The island of Lesbos Greece has witnessed huge numbers of lesbians from across Europe who have gathered there for the tenth annual International Women’s Festival.

When people from Athens see women sitting together, I see whole families looking strange and shocked, but locals don’t find anything unusual in women holding hands, or even kissing.

In the decade since its commencement, attendance at the two-week International Women’s Festival in the village of Eressos has jumped from 30 to hundreds of women – mainly German, British, Dutch and Scandinavian, but also Greek and Italian.

The busy programme of events-from Sep 4 to 18, 2010-includes women-only walks and sunset cruises, breathing and drumming workshops, Greek dance classes and lesbian film screenings.

“I’ve been blown away, there’s no unease at all,” said Lauren Bianchi, a Scottish woman, who is at the festival for the first time.

According to the Sappho travel agency, lesbians now make up 60 per cent of visitors to the village, rising to 90 per cent in September when the festival takes place.

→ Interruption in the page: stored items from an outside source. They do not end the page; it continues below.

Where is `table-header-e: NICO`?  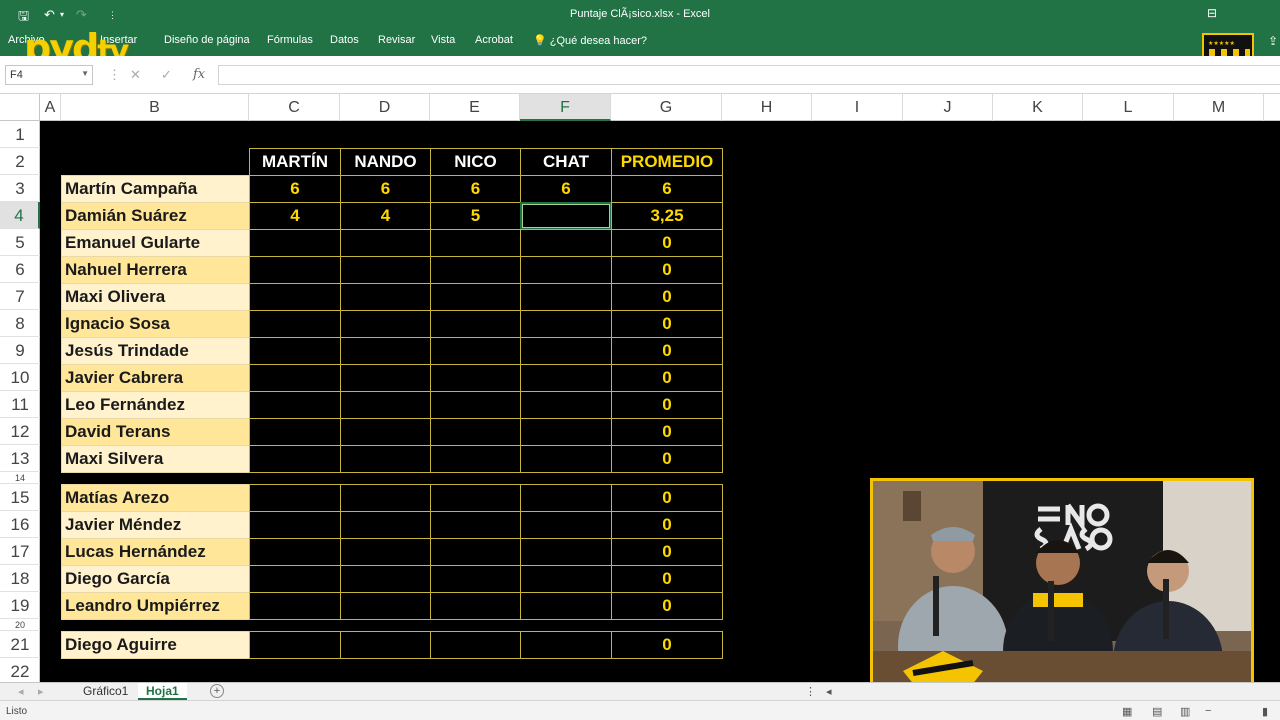
table-header-e: NICO is located at coordinates (476, 162).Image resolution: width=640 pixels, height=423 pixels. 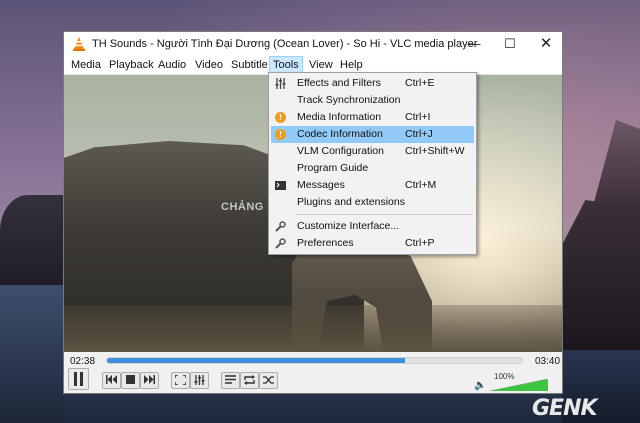 What do you see at coordinates (480, 386) in the screenshot?
I see `speaker-icon: 🔈` at bounding box center [480, 386].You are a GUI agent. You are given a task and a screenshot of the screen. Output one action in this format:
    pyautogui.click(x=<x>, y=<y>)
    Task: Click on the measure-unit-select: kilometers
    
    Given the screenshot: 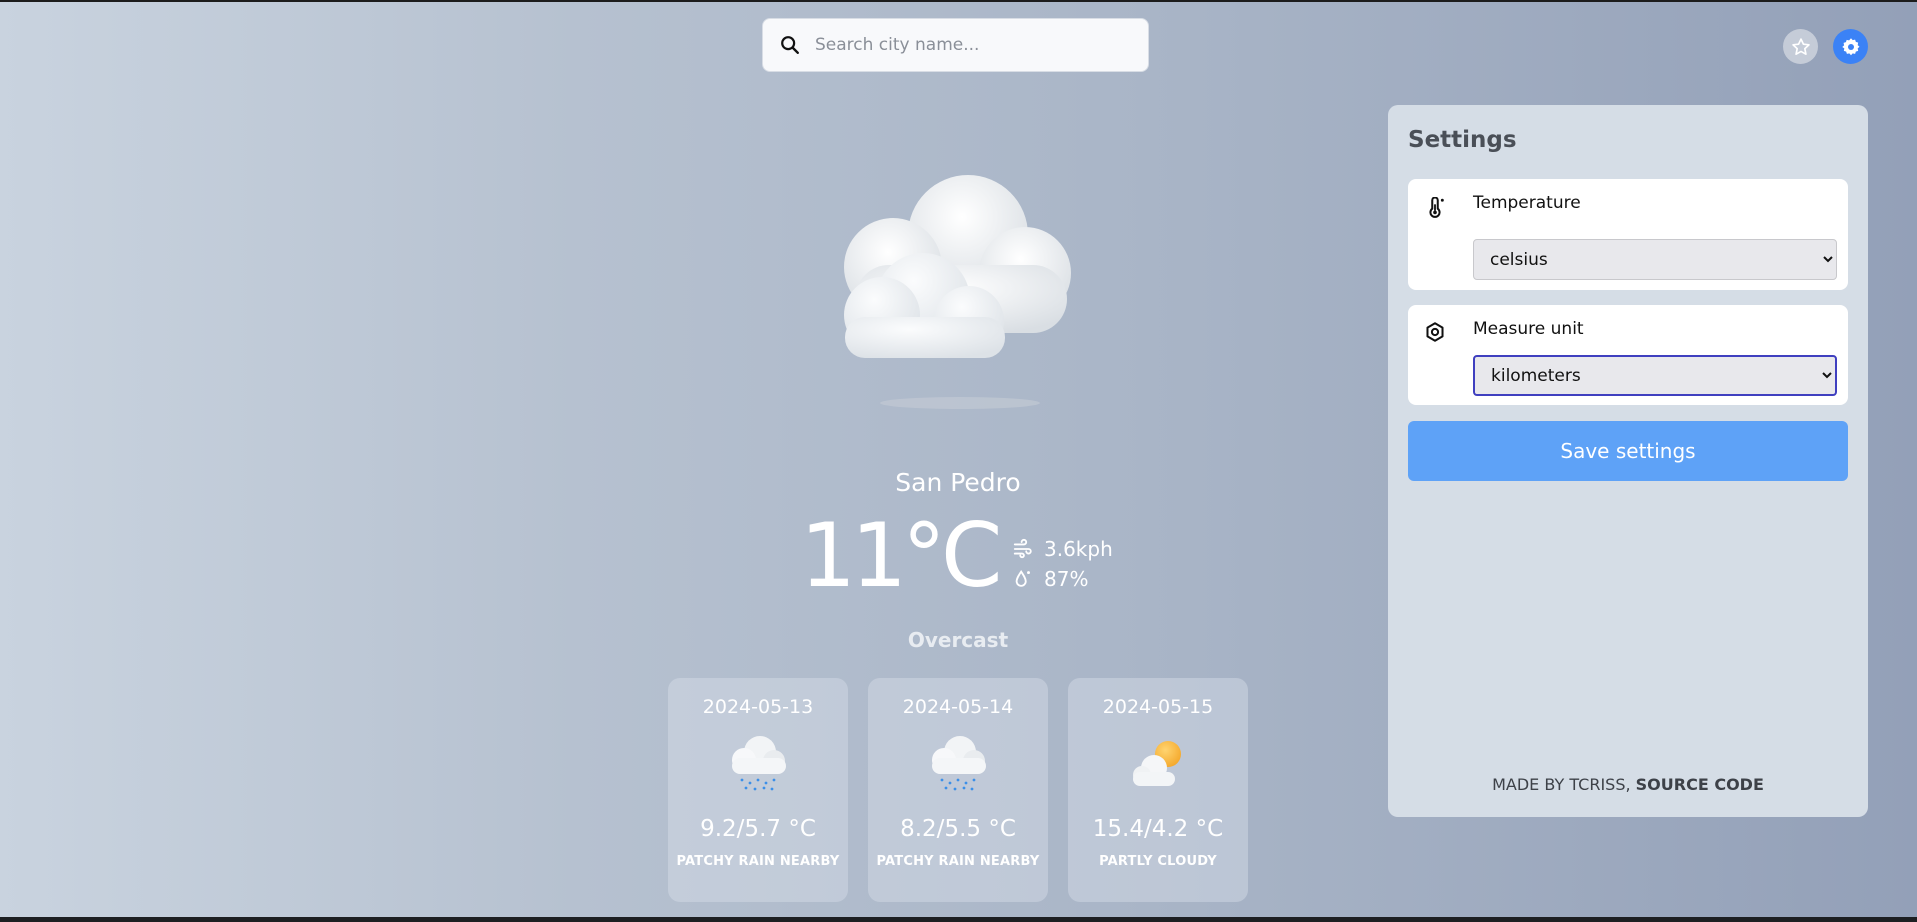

“My rooms are full for the next two weeks. We’d usually be dead in September, but now it’s booming,” said Andreas, who runs the Sappho cafe bar and rents rooms on the village seafront.

As the economic crisis continues to pinch, he says Greek holidaymakers spent less this summer and he is grateful for the extended season brought by lesbian tourism.

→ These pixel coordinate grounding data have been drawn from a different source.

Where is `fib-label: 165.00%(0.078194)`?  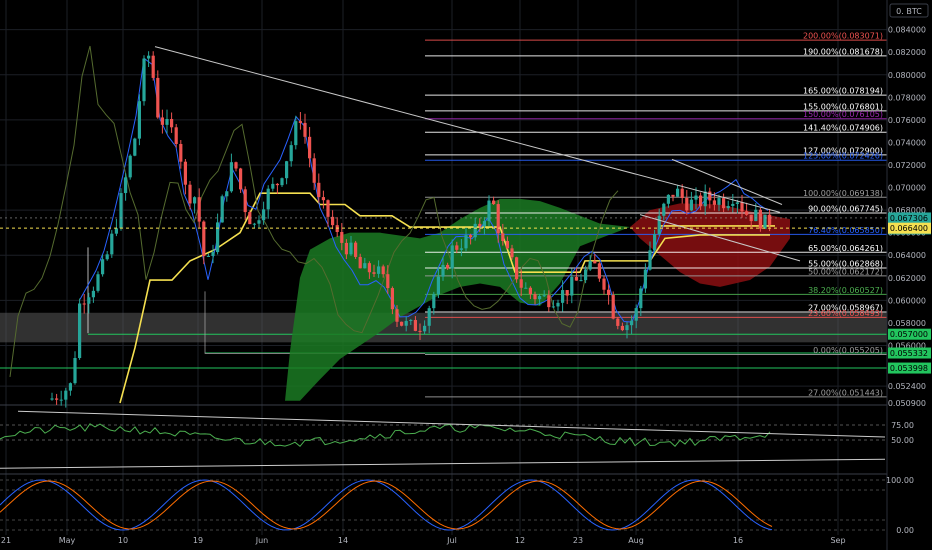
fib-label: 165.00%(0.078194) is located at coordinates (843, 92).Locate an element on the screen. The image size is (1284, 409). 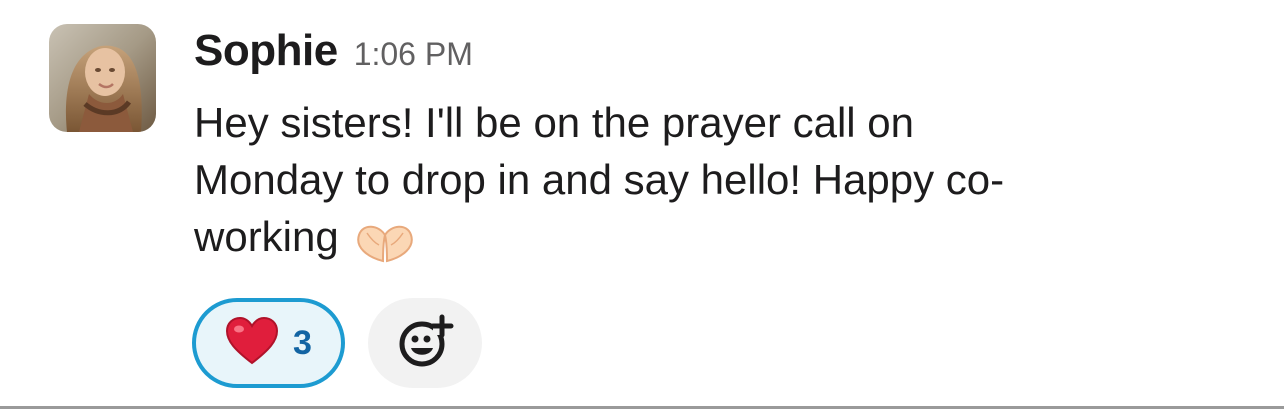
message-header: Sophie 1:06 PM is located at coordinates (334, 56).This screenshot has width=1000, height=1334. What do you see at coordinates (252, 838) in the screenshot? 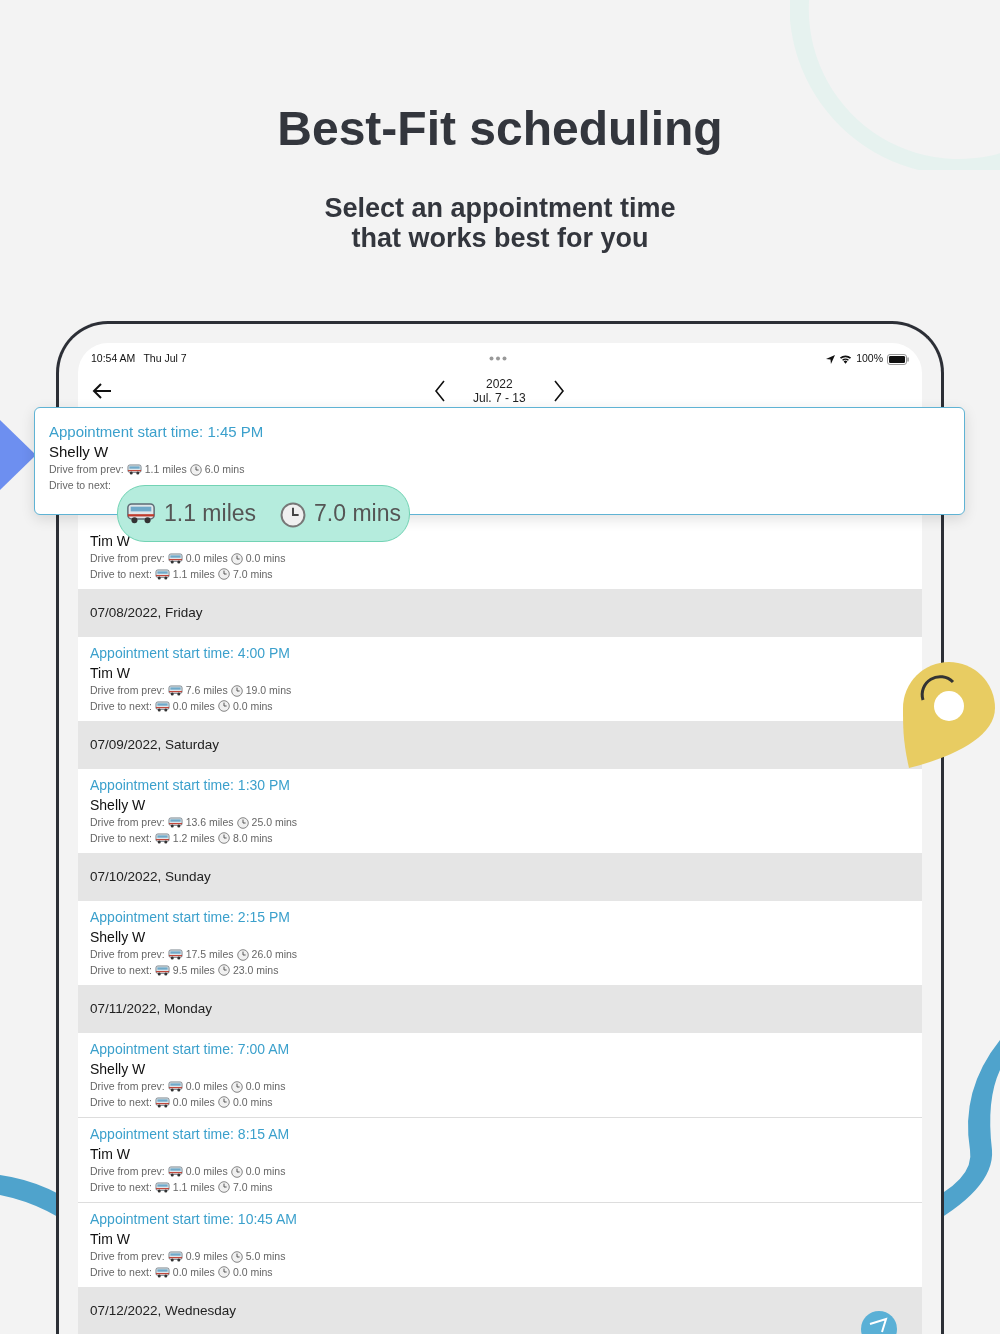
I see `duration-text: 8.0 mins` at bounding box center [252, 838].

“People in the village have got used it, especially the young people, but the old people still discuss it among themselves,” he says.

These days it is the “more conservative” visitors from Athens, who fill the village in August, who feel uneasy about the lesbian visitors, says Lena Tzigounaki, a Greek woman who moved to Eressos from the capital more than 15 years ago.

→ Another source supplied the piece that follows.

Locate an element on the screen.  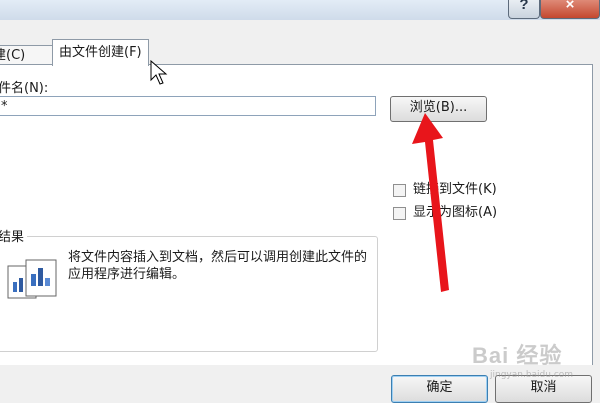
dialog-titlebar: ? × is located at coordinates (300, 10).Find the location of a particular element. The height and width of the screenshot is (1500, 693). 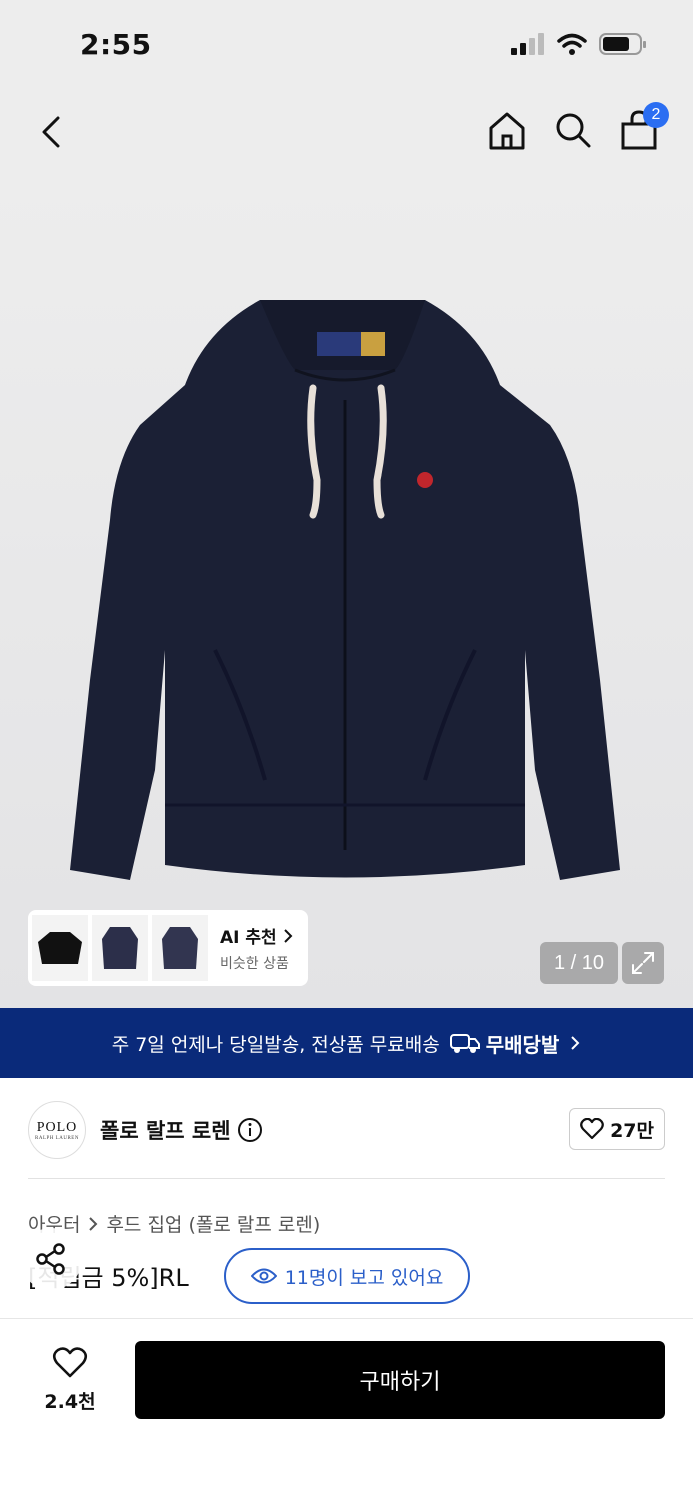

promo-text: 주 7일 언제나 당일발송, 전상품 무료배송 is located at coordinates (276, 1044).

Tables from her bar spill out onto the village’s main square in the gaze of a large bronze statue of Sappho, one of three erected in the village in recent years.

Like most lesbian-run establishments in Eressos, the rainbow-coloured gay pride flag is on show above the bar.

“When people from Athens see women sitting together, I see whole families looking strange and shocked, but locals don’t find anything unusual in women holding hands, or even kissing,” she says.

“But there is a limit, of course,” she adds.